**Your task:**
What you return should be every line below, word for word, and none of the images.

[Saved data entries]
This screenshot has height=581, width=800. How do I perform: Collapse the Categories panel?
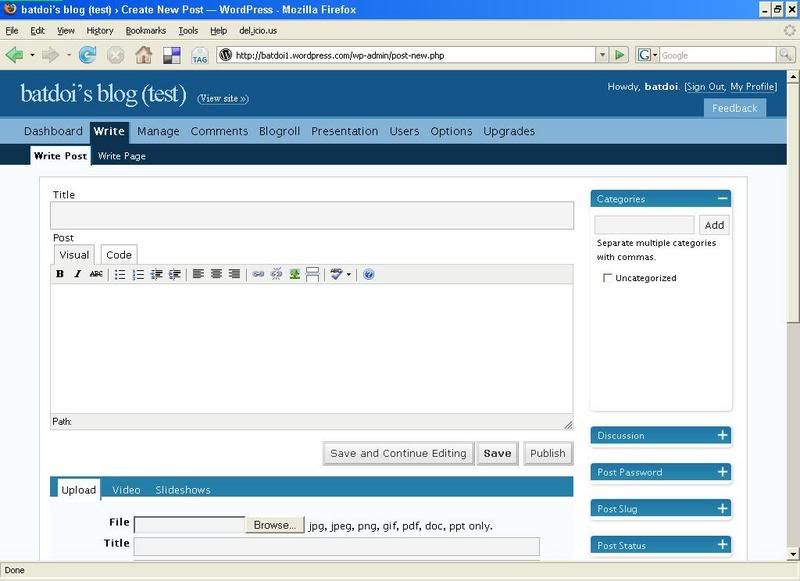(722, 199)
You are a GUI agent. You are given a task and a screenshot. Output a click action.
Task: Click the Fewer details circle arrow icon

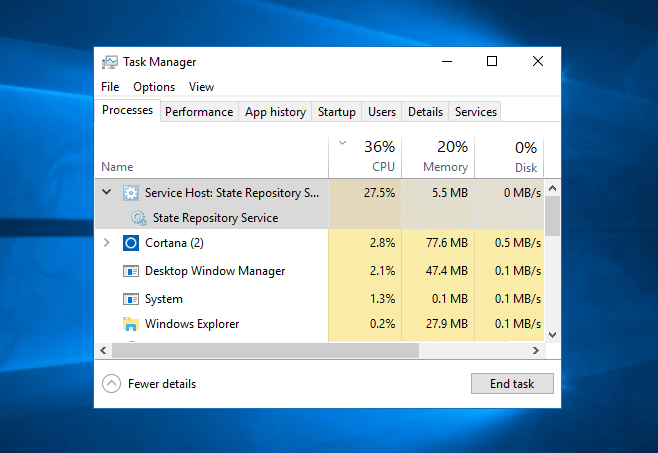click(x=111, y=383)
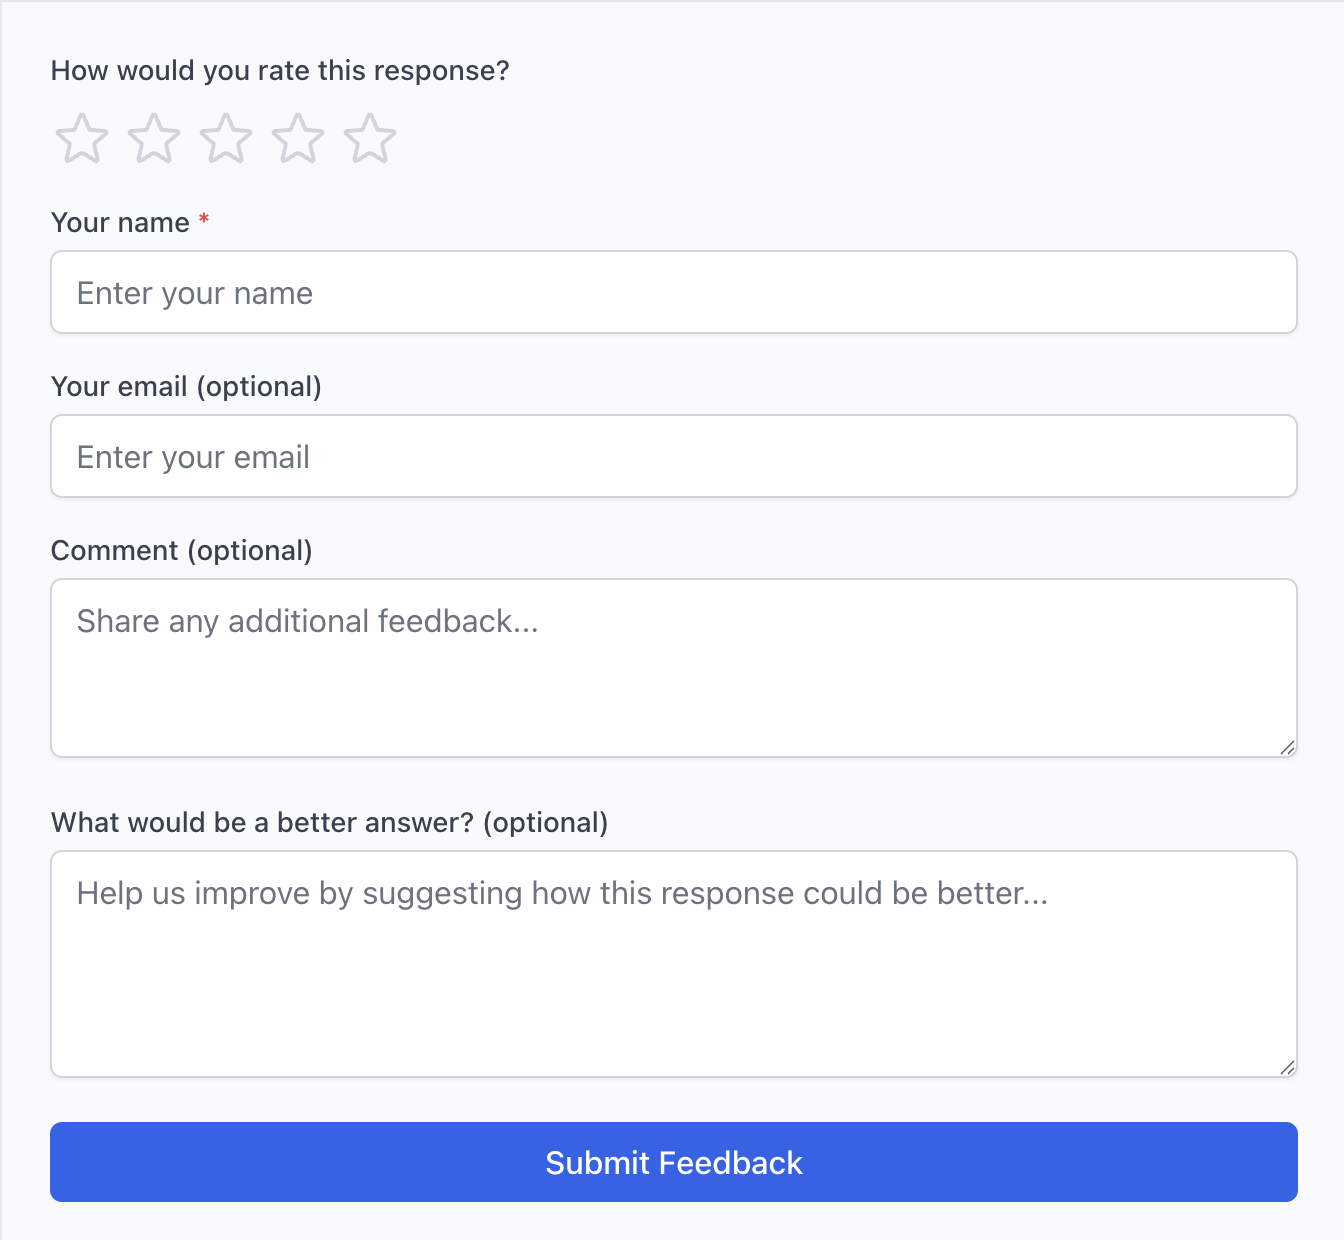Screen dimensions: 1344x1240
Task: Give a three-star rating
Action: [x=226, y=138]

**Exercise solution:**
This screenshot has height=581, width=800. How do I perform: Collapse the Categories panel?
(722, 199)
You are a GUI agent. You are given a task and a screenshot. Output a click action.
Task: Click the Fewer details circle arrow icon

click(x=111, y=383)
Screen dimensions: 1344x1240
Task: Give a three-star rating
Action: [x=226, y=138]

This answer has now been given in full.